As promised last week, here’s the template for the style sheet I use. Feel free to change, add, and adapt as you wish!
I find it’s a good idea to put the date I’ve updated the sheet to ensure I send the most recent one with my manuscript.
These first sections are for fiction and nonfiction
This is where I list my primary sources, such as the edition of Merriam-Webster’s and Chicago Manual of Style. I also list any dictionaries or websites that are unusual, such as the Urban Dictionary.
Use this section to lay down those parameters I mentioned last week. List such things as the Bible version you used for Scripture quotations, how you want deity pronouns addressed, and any departures from CMOS. For example, do you hate commas and only use them when you feel they can’t be avoided? Make that known. I usually point out that sentence fragments and using like as a conjunction are perfectly acceptable in fiction. And I explain my use of past perfect in fiction (don’t want hads popping up all over the place).
As with the Style Notes, use this section to pinpoint any formatting particulars the editor needs to know. For example, your treatment of headers and chapter numbers, if you have letters in your manuscript and want them indented, if you want a line space before and after callouts, how you want quotations at the beginning of chapters formatted, and so on.
Now, one thing to keep in mind about formatting if you’re traditionally published is that the publisher may follow your formatting ideas, and they may not. But at least they’ll know what you’re thinking.
Word List (all are verified in Mirriam-Webster’s except for those with notations otherwise)
List any and all words that you want spelled or formatted exactly as you use them. For example, I’d put here that SAR is what needs to be used, not Search and Rescue. Anyone in SAR calls it that, not Search and Rescue or S&R, as I’ve seen in other books.
If you have words you’ve created for your novels, or if you have words in your nonfiction that you created and want used as you have them (such as a phrase I often use, hunky dorky rather than hunky dorry), list them here.
Regional Word List
Same idea. List anything you want kept as you’ve used it. I put my Oregon words here, such as tad bit, crick (rather than creek), and so on.
Period/Foreign Language Word List
For words specific to the time period of your book or to a foreign language you’re using, particularly those that the editor may not be able to find in a regular dictionary. For one of my novels I had a list of Yiddish and of Spanglish words and terms. For another I listed urban jargon I’d found online and in the Urban.

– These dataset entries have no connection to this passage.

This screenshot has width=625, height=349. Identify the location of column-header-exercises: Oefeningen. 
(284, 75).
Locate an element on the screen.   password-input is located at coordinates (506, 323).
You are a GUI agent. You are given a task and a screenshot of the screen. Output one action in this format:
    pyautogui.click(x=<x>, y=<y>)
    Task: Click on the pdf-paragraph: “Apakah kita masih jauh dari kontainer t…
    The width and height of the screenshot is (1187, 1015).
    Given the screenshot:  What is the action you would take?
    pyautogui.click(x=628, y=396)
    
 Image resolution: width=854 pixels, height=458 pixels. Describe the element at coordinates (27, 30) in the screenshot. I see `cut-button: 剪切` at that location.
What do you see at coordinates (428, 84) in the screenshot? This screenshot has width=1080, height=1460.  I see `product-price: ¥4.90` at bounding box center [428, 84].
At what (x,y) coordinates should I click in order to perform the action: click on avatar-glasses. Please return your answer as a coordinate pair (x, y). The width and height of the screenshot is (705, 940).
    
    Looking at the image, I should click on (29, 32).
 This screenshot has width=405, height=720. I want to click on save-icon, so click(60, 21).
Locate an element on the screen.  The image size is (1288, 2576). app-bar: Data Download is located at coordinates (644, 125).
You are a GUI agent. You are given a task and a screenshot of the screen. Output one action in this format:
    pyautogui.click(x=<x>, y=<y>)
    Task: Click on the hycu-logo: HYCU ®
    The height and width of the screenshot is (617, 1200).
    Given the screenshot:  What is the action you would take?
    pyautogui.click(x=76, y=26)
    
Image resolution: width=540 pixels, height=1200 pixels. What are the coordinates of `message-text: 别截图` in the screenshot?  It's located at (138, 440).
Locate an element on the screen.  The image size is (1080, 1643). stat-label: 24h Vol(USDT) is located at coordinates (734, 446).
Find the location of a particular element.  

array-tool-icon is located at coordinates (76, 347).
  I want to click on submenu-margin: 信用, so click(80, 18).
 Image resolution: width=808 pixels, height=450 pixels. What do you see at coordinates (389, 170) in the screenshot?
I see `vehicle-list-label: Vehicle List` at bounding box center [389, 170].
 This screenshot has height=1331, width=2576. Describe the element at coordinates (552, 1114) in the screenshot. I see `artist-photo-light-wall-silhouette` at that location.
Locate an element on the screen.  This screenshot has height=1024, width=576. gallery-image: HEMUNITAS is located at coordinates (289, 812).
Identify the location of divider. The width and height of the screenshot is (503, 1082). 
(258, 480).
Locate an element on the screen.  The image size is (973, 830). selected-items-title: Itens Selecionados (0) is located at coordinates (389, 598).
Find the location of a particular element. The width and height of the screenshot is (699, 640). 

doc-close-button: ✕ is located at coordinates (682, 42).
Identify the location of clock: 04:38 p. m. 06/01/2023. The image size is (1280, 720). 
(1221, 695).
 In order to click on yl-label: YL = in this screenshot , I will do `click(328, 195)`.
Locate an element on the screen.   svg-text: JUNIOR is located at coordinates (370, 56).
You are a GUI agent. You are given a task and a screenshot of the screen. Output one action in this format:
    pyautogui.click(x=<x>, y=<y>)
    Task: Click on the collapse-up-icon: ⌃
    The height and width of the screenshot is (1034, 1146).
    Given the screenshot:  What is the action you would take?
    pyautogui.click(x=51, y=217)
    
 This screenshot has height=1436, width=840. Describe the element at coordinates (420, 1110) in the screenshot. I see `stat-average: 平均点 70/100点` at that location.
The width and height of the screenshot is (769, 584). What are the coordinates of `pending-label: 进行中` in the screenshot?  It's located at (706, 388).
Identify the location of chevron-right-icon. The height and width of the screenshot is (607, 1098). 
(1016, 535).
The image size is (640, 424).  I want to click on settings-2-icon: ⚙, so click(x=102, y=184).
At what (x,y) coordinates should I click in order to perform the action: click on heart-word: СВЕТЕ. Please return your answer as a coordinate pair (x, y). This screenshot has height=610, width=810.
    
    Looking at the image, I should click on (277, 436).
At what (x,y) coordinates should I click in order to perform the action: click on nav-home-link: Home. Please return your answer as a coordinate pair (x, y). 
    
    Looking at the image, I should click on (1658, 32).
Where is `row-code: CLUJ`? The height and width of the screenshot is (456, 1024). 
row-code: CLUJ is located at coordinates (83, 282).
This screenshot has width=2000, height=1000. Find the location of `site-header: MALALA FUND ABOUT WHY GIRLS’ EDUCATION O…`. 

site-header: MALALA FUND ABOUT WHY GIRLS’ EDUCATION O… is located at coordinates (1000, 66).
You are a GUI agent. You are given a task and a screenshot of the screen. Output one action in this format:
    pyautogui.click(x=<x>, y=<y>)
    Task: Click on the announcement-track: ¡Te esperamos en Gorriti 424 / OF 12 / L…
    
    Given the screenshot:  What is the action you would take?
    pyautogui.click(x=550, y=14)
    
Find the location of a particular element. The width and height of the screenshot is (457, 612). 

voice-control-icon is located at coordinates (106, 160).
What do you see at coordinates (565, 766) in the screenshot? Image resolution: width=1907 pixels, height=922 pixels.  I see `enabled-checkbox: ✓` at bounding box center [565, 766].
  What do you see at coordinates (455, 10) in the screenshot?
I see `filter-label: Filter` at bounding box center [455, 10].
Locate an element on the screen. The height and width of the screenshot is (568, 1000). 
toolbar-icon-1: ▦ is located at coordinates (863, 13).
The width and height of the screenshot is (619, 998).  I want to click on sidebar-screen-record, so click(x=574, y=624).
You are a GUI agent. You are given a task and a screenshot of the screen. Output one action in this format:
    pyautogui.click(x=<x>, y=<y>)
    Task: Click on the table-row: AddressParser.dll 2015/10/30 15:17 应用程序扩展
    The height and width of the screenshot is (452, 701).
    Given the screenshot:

You can put in a chapter-by-chapter timeline to show the progression of the story.
This handy dandy little section is for anything you want the editor to know that doesn’t fit under other headings.
The following sections are for fiction
This is the place to go more in detail if you need to. I remind the editors that there are intentional grammatical inaccuracies in dialogue, that the editor shouldn’t correct or change dialect without checking with me first, and that I absolutely do not want he said/she said or –ly adverbs added in without querying. This is also a good place to let them know of any intentional dialogue quirks for characters, such as if your foreign characters don’t use contractions.
Primary Character List
I always list these alphabetically and give the following info:
Name, role (protagonist, antagonist, etc), any family connections to other characters, physical descriptions, fears, and so on.
I always list these in order of appearance rather than alphabetically. I give the same details as with the primary characters.
Just what it says. Any details you think it will help the editor to know about places (e.g., towns, regions, buildings, streets, etc.)